REQUIRED WORK
Every line of the material must be set down again without alteration.

╭─ PROVIDED RECORDS

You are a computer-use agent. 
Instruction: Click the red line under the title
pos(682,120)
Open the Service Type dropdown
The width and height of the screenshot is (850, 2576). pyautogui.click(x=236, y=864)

╰─

SOLUTION TO THIS EXERCISE
You are a computer-use agent. 
Instruction: Click the red line under the title
pos(682,120)
Open the Service Type dropdown
The width and height of the screenshot is (850, 2576). pyautogui.click(x=236, y=864)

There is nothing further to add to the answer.